The moment is agonizing, and only one of many to come. A pretty dress that Elle-Marja finds on a clothesline turns out to be a gateway; she steals it and attends a Swedish gathering, dancing and smoking and even kissing a boy. The experience is something she desperately needs after attacking a group of guys who insult and then rape her. But she’s a “filthy Lapp” and gets caught, with the punishment being a whipping on her bare back.

Throughout the film, there’s a clear divide between “real” Swedes and the Sami, with a particular emphasis on which language a person uses. There’s also plenty of judgment from both sides: Some society girls condescendingly ask Elle-Marja (who begins to call herself Christina) to yoik at a birthday party, for example, while her mother—bitter that her eldest ran away—once comments, “Don’t you go and get all Swedish.” We see that Elle-Marja carries that sense of disparagement for her entire life, as the film is framed with her elderly self coming home for a funeral and referring to the Sami as “those people.”

Kernell, herself half-Sami, gets the details of this little-known race right, from their traditional clothing to the research performed on them. And the attitude of “other” is, of course, reflected in our bigoted assumptions today, with only the specifics differing and the systemic racism generally writ larger. (The Sami were considered to have smaller brains and be incapable of surviving outside their circles.)

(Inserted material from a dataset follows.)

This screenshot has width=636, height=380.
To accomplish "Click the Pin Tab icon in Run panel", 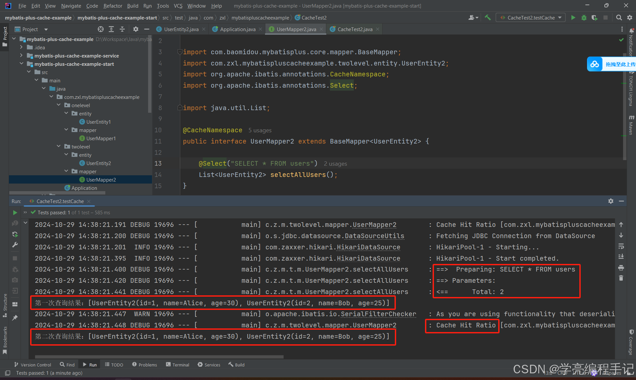I will click(15, 318).
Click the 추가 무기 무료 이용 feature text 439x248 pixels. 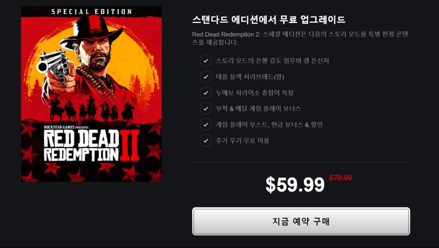(242, 141)
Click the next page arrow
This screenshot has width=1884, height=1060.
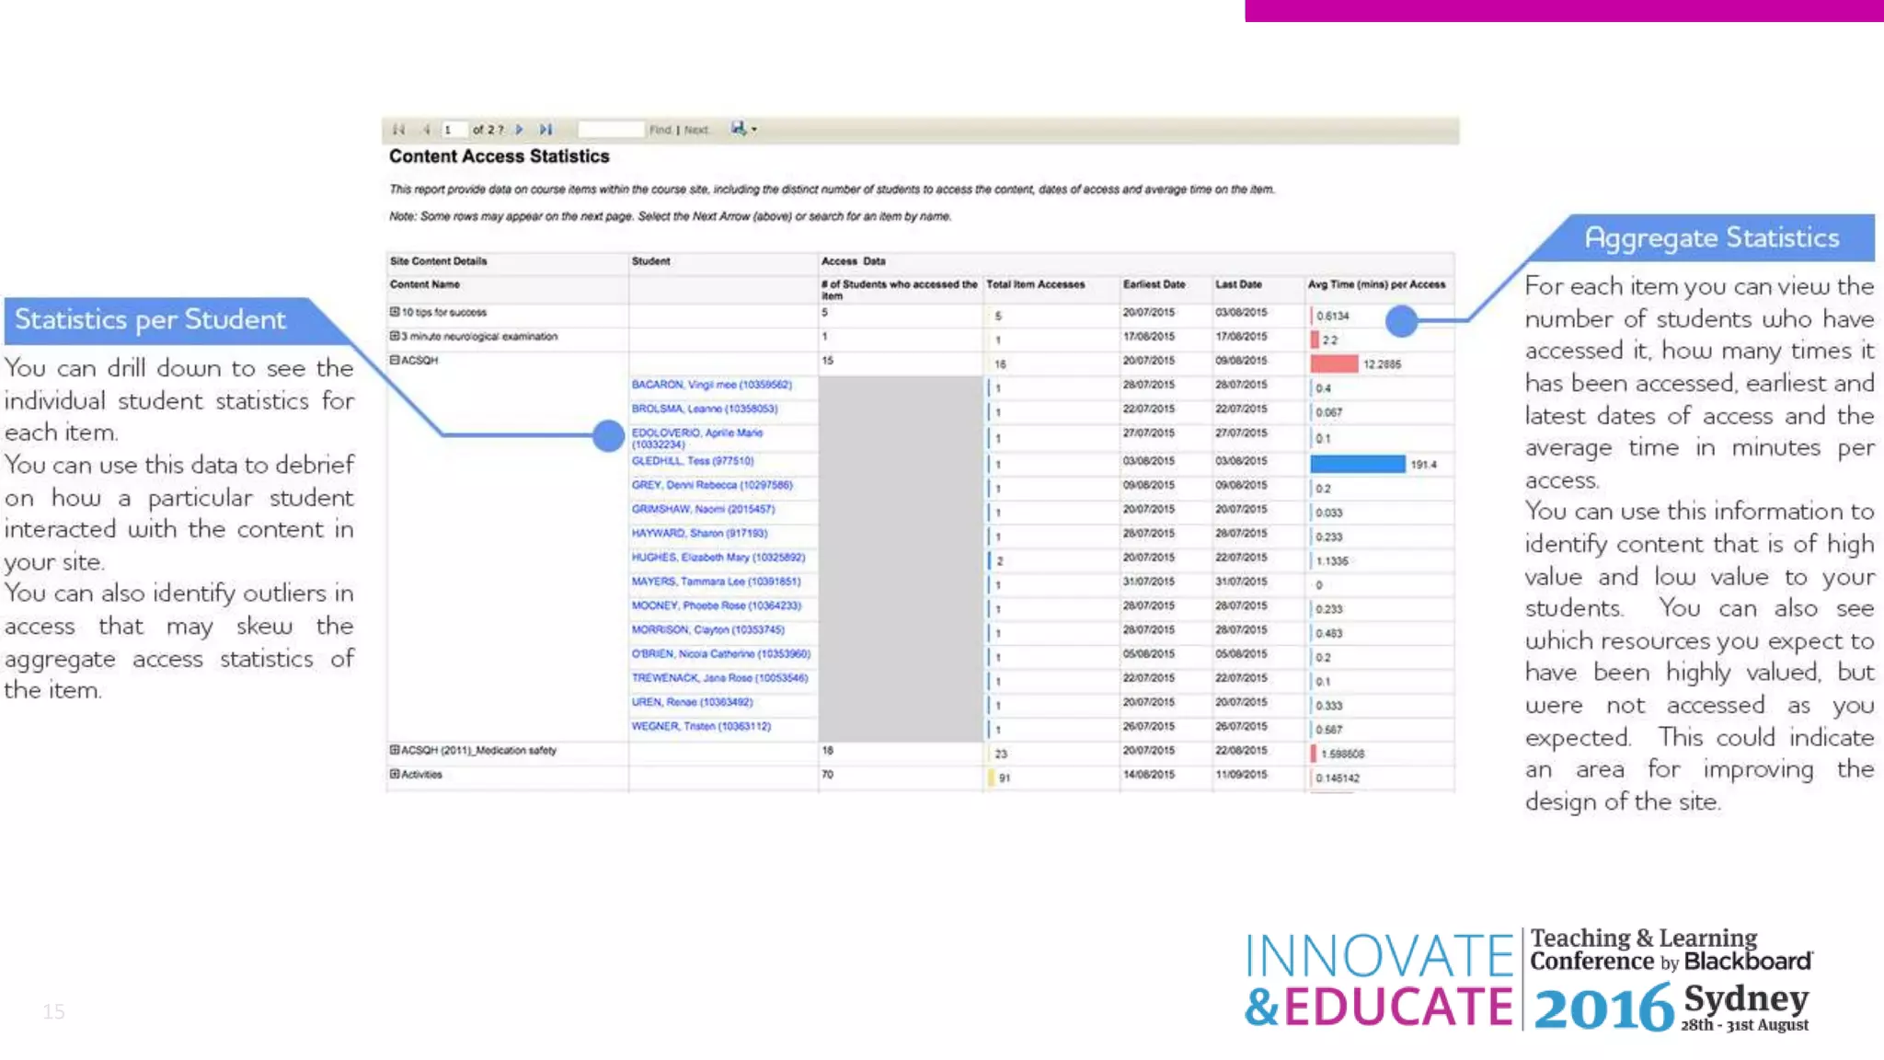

The most pervasive aspect of Sami Blood, however, is its unrelenting weight. Lene Cecilia Sparrok does an excellent job of relating Elle-Marja’s misery and determination without looking like she’s simply sulking. And Kernell places the character in fraught situations, including one in which she talks the parents of the boy she danced with into letting her stay in their nice house. The tightrope she must walk during dinner with them—the kid isn’t home—will have your stomach in knots. You may think Elle-Marja’s got guts, or you may think she’s foolish in pushing her luck. Either way, Kernell leaves you with a people you’ll want to know better and a heroine you won’t soon forget. 

Sami Blood opens Friday at West End Cinema.